500mで2万ウォン、一向に減らないぼったくりタクシー(朝鮮日報)
 このところソウル市内の観光ホテル周辺では毎晩、いわゆる「ぼったくりタクシー」を摘発する取り締まり要員が張り込んでいる。外国人の乗客に対して法外な料金を請求したり、メーターを動かさずに走ったりする悪質な行為が後を絶たないため、ソウル市は2015年4月、こうしたタクシーを取り締まるための専門チームを発足させた。道路交通法に精通し、外国語の能力試験にも合格した取り締まり要員13人が活動中だ。外国人女性が被害に遭うケースが多いことから、結婚して韓国に移住した中国人・日本人の女性6人も要員に選ばれた。退職したシルバー世代7人も活動している。

 取り締まりチームは毎晩午後8時から翌日午前2時まで、2人1組で外国人の多いホテル周辺を巡回する。外国人がタクシーから降りると、下車したところをスマートフォンで撮影し、タクシーのナンバーをメモする。乗客には乗車地と料金を確認し、距離に比べて料金が高すぎる場合、タクシーを摘発する。事情を聞くのは1日に4−5人ほどだという。 (中略)

ソウル市は昨年2月から、違法行為を3回以上摘発された場合は運転免許取り消しという「三振アウト制」を導入。今年6月、制度導入以来初めて「三振アウト」となったタクシー運転手は、基本料金で乗車できる距離で3万6000ウォン(約3600円)を徴収するなど、本来の料金の5−12倍もの料金を受け取って2回警告を受けた末、タクシーの運転資格を剥奪された。

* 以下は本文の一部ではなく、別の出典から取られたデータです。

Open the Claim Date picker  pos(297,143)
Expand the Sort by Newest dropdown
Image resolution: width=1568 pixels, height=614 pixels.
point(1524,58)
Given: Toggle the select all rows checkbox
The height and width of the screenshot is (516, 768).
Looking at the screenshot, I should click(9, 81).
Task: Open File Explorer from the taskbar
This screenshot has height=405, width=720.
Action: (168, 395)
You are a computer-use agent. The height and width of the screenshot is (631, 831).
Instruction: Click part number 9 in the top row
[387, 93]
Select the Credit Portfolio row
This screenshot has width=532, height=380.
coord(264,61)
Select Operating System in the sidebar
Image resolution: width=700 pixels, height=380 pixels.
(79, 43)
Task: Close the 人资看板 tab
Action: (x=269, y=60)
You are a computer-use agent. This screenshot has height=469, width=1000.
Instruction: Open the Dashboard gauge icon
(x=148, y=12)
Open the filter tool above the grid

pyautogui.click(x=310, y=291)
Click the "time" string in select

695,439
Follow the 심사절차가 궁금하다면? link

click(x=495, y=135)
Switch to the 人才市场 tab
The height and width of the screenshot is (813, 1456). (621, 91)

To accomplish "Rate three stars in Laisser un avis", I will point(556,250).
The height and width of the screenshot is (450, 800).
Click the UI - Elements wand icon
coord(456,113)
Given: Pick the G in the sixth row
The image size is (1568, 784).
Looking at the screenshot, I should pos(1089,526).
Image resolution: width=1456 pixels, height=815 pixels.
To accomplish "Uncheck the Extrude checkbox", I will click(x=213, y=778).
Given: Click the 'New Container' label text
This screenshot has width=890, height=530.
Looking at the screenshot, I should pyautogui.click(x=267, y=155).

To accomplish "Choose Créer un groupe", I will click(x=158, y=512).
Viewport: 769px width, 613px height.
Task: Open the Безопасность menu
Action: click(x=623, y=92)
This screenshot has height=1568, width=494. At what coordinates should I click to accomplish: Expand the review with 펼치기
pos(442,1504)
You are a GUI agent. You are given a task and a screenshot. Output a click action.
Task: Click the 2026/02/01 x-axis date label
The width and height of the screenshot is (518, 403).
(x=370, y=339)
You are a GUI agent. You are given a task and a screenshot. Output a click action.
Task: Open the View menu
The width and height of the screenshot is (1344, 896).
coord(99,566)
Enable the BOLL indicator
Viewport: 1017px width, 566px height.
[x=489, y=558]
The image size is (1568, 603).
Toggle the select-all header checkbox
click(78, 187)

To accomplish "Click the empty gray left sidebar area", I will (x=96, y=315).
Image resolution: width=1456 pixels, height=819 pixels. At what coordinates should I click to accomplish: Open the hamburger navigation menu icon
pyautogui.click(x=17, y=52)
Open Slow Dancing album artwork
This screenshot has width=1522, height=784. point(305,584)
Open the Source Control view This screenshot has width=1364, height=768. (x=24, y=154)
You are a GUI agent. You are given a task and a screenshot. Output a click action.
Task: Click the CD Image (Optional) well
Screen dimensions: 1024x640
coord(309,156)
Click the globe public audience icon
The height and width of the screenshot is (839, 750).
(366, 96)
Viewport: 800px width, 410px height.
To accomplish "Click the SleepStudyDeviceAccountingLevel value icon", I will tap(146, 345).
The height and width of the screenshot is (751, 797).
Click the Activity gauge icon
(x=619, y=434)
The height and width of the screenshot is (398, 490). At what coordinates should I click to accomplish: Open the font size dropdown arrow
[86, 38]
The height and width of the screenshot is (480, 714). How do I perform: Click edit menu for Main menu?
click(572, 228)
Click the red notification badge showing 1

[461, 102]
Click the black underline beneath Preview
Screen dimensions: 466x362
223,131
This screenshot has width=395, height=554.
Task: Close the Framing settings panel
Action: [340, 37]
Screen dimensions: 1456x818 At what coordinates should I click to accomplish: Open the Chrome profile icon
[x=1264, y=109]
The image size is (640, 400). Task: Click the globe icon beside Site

 退職後に取り締まり要員として活動を始めたホンさん(65)は「現場の写真を撮ったり外国人乗客に事情を聞いたりすると、タクシーの運転手が降りてきて、ののしられたり胸ぐらをつかまれたりすることもある。国のイメージを守るという使命感を持って仕事をしている」と話した。
(引用ここまで)

 以前からぼったくりGメン……いや、これだと政府直轄でぼったくりしているみたいだな。
 ぼったくり対策Gメンがいるという話は何度か出ているのですが。
 その実態が語られたのははじめてのことじゃないかなぁ。

 まあ、アメリカだろうとヨーロッパだろうと韓国であろうとぼったくりタクシーは少なからず存在します。
 アメリカではもはやUber使えば解決ですけどね。
 ただ、韓国のそれはかなり悪質なのですよ。
 もう、これまで楽韓Webでもどれだけ取り上げてきたか分からないくらい。


 これらのエントリの中で何度か書いていることですが、タクシーに限らず「ぼったくり」という行為には富の再配布という側面がありまして。
 韓国の全般的に安い公共料金に引っ張られるようにして安いタクシー料金を補填する、という意味合いがあるのですよ。
 なので、こういったぼったくり対策Gメンなんていう小手先の摘発をするのではなく、経済構造にまで突っこんで改革をしなければ意味はないのですよ。本来であれば。
 ムン・ジェインの経済政策につながる部分がありますね(笑)。

 彼らぼったくり対策Gメンが、逆上したタクシー運転手に危害を加えられてどうこうなんてニュースがないことを願っていますよ。